While Worldcoin has recognized that this data collection is problematic and intends to stop doing so, it does not offer the same privacy protections to these early 450,000 users. As noted in MIT Technology Review's report on Worldcoin last year, Worldcoin prides itself on its privacy protection protocols while clearly violating the privacy of many. Perhaps for Worldcoin, the test user base in developing countries is largely not its end users. Instead, their eyes, bodies, and life patterns are merely the raw material for Worldcoin's neural network.

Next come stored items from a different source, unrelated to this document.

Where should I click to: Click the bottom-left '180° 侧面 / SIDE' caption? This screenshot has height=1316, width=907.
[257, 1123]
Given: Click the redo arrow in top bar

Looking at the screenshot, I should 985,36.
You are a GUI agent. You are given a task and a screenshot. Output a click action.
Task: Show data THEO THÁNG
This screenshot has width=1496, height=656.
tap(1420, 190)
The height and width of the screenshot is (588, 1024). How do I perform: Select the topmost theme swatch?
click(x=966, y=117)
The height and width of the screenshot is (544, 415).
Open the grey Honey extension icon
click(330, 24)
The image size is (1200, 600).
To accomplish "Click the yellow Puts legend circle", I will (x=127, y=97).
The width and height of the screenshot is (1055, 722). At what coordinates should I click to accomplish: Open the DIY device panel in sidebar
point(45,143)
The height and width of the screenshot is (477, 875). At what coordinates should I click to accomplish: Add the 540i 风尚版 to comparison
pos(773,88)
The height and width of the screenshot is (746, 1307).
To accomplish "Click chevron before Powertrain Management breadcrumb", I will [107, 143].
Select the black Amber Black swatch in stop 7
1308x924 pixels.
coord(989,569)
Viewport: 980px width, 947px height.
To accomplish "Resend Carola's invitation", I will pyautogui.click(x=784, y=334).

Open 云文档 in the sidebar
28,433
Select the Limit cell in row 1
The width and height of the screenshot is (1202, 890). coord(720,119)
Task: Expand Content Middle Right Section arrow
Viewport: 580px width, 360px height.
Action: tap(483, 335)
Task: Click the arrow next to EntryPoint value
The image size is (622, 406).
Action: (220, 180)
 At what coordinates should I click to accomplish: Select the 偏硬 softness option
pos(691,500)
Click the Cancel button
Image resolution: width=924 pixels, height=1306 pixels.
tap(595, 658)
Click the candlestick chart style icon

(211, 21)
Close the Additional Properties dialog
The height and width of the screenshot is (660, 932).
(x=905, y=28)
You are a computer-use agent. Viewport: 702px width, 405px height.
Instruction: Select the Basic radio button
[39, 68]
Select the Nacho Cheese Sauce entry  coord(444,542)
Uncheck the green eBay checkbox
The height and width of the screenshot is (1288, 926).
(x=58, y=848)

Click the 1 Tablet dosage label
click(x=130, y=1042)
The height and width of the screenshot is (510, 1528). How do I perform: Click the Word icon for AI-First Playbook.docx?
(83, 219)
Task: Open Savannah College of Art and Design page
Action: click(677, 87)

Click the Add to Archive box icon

In response to this question, the authors believe that the training of algorithms does require a large amount of data, and as a startup, there is no excuse for choosing low-cost access, Worldcoin's privacy protocol has been improved, and the protocols and Orb are gradually open-sourced, and very detailed technical documentation can be found in the whitepaper released to dispel any doubts; moreover, it is undeniable that Worldcoin's incentives are not the same. In addition, it is undeniable that Worldcoin's incentives do allow locals to earn some money and receive tokens on a regular basis, but to truly popularize the knowledge of proof of personality, there is still a long way to go, and before that the project will continue to be distrusted by a variety of questions, including the disposal of regulations from the local government.

6. Summary

Worldcoin, as a UBI product combining DID, wallet and tokens, has been questioned in many aspects and even added with conspiracy theories, but it is still undeniable that the project has great significance and promotes the proof of personality and UBI experiments. In terms of innovation in proof-of-personality systems, iris recognition may sound and feel unintentional at first glance, but the Orb and Worldcoin protocols are being progressively open-sourced, and specific technical documentation is available in their publicly available whitepapers, and based on the analysis above, iris recognition sits a little better than other proof-of-personhood mechanisms in terms of privacy protection and decentralization, not to mention that crypto proof-of-personhood systems themselves are naturally superior to centralized, government-manipulated identity systems. The combination of proof-of-personhood and UBI is also unique to this project, as the incentives of UBI are more easily understood and accepted by the general public, and early users did receive tokens and other rewards, plus now that the tokens have gone live and the price is transparent, the profitability of account sales and other profit margins has been continually squeezed. But there's no denying that there's still a long way to go to popularize PoP knowledge, and the way Worldcoin collects user data may continue to be challenged by local regulations. We're curious to see how far Worldcoin can go, and if it does succeed, it will be invaluable in reshaping the financial and crypto ecosystems.